Kimi son model pahalı arabasıyla  anlatır, kimi  yaptığı en iyi işiyle...
Fakat, 
eğitimli-eğitimsiz , yaşlı-genç , kadın- erkek hiç bitmeyecek bir anlatma telaşı içindeyizdir.
Farkında olarak ya da olmayarak...
 Ne anlatacağını bilip, nasıl anlatacağını bilmeyen olduğu gibi, 
nasıl anlattığının farkında olup, ne anlattığını bilmeyen de vardır. 
Miro'yu 
nasıl anlatacağını bilmeyenler için, bir yol gösterici  gibi düşünüyorum.

Resme başladığı 
erken dönemlerden  itibaren sürekli yenilediği anlatım biçiminde ilk farkedilen; 
değişmeyen öğelerin nasıl geliştiği , ilerledikçe ''sadeleştiği'' dir.
Ölçüler büyür, renkler ve figürler çoğuldan tekile doğru evrilir...
Görünüm olarak netleşirken,anlatım olarak derinleşir.
İzleyeni yönlendirmekten uzaklaşır, kendine yönlenir.
''Olgunlaşma'' nın tanımı gibidir bence, Miro'nun olgunluk dönemi eserleri.
Daha deneysel fakat kararlıdır.
Korku ve endişeleriyle yüzleşebilecek cesarete ulaşmıştır.
Yakabilir örneğin tablosunun bir kısmını ve yanan yerin O'na kazandırdıklarıyla devam eder resmine...Acelesiz, korkusuz ve kontrollü olarak.
Farklı yüzeyler, malzemeler deneyecek; farklı teknikleri çalışmalarına ekleyecektir bu dönemde.

Jackson Pollock'un öncüsü olduğu (dripping) damlatma tekniğini,
 çok etkileyici ve hayran bırakacak kadar kontrollü kullanır örneğin.
Benim de sevdiğim bir tekniktir.
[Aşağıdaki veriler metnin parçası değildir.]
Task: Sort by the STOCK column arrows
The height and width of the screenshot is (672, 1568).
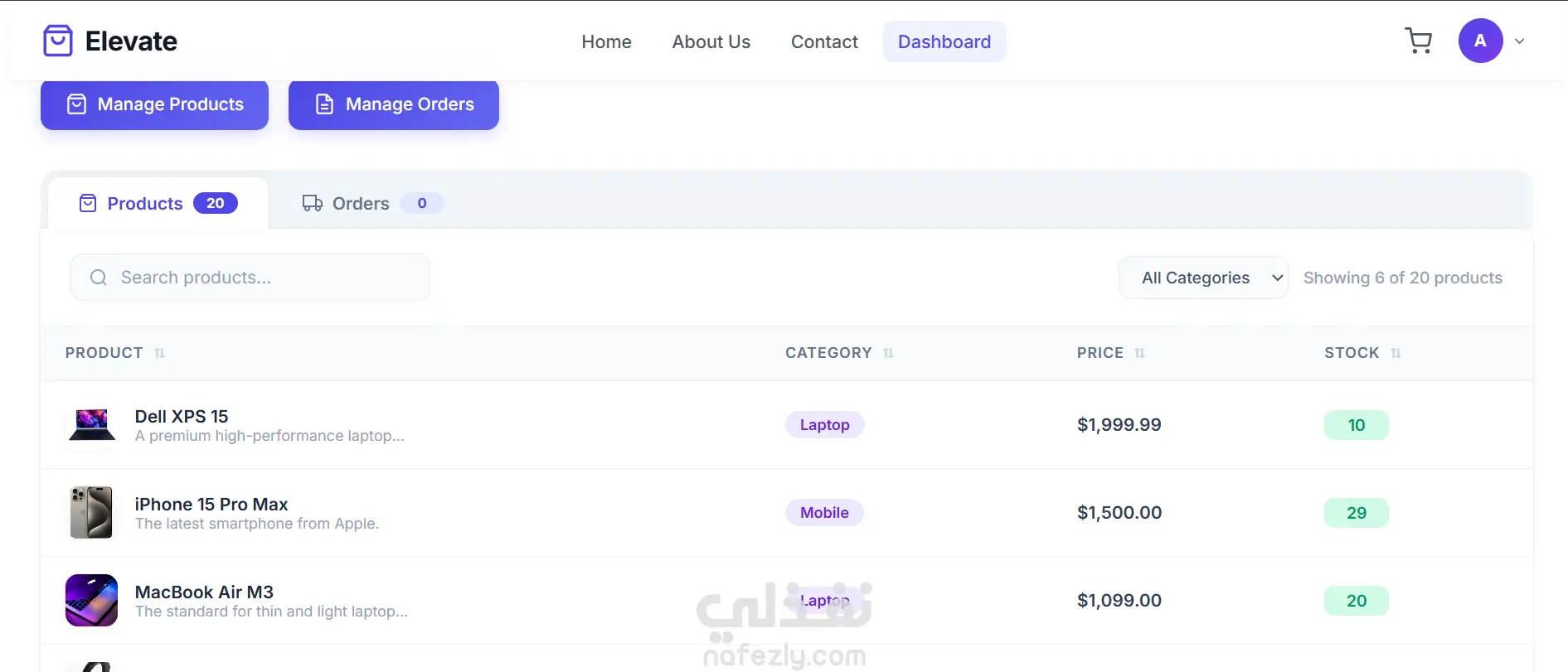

Ve Miro ile göz göze geldiğimi hissttiğim anın resmi
''Kadın ve Kuşlar  ııı ''   bu teknik için ilham vericidir.
Miro, 
daha ilk dönemlerinde türettiği, kendi anlatım dili için alfabe niteliğindeki sembolleri,
sanatının ve yaşamının sonuna kadar taşımıştır.
Kadın, kuş , yıldız , güneş , ay , göz , ok  gibi daha sayılabilecek birçok figürü sadeleştirip, sembolleştirmiş ve sanatının son anına kadar bu alfabeyi kullanmıştır.
Figürler; ilerleyen her dönemde daha fazla sadeleşmiş ve keskinleşmiş, karmaşıklaşmış,
 ilk hallerinden uzaklaşmıştır.
Fakat kadın hep kadın, kuş hep kuştur Miro için...
Kadın, kuş , yıldız... her zaman O'nun için ne olmuş ise!!!

Bir çocuğun ve bir yetişkinin  gözüyle Miro, farklılık gösterecektir diye düşünüyorum.
Bir çocuk için özgüven, cesaret, eğlence olabilirken;
bir yetişkin için sanırım önce kendiyle yüzleşmedir...

Çocuklarınızı da alıp, Miro'yla tanışmaya gidin mutlaka derim....


















Kullandığı temel renkleri, siyahla çerçeveleyerek, 
altına da hepsi birbirinden faklı formda kuş figürlerini yerleştirerek 
''nasıl anlattığı ?''  sorusunu özetlemiş bana göre Miro...



Miro'nun elleri




Yukarıda,
 ''Şahane Şapkalı Kadın ve Yıldız''






Miro'nun , 
10 yıl ara verdikten sonra tekrar ele alarak yeniden çalıştığı, düzenlemesini yenilediği ''Kuşlar''  
Başlangıç ve bitiş tarihleri arasında geçen zaman, dönem farkı, yorum farkı, düşünce farkı barındırmasına rağmen; Miro, bizim bilmediğimiz bu resmin ilk halinden hiç vazgeçmemiş. bir gün biteceğini bilerek, sabırla beklemiş... 
10 yıl boyunca, o simsiyah kara parçanın altında neler biriktirmiş ve sonra nasıl canlanıp, yeniden ışıklanmış !!!  Merak etmeden duramıyorum...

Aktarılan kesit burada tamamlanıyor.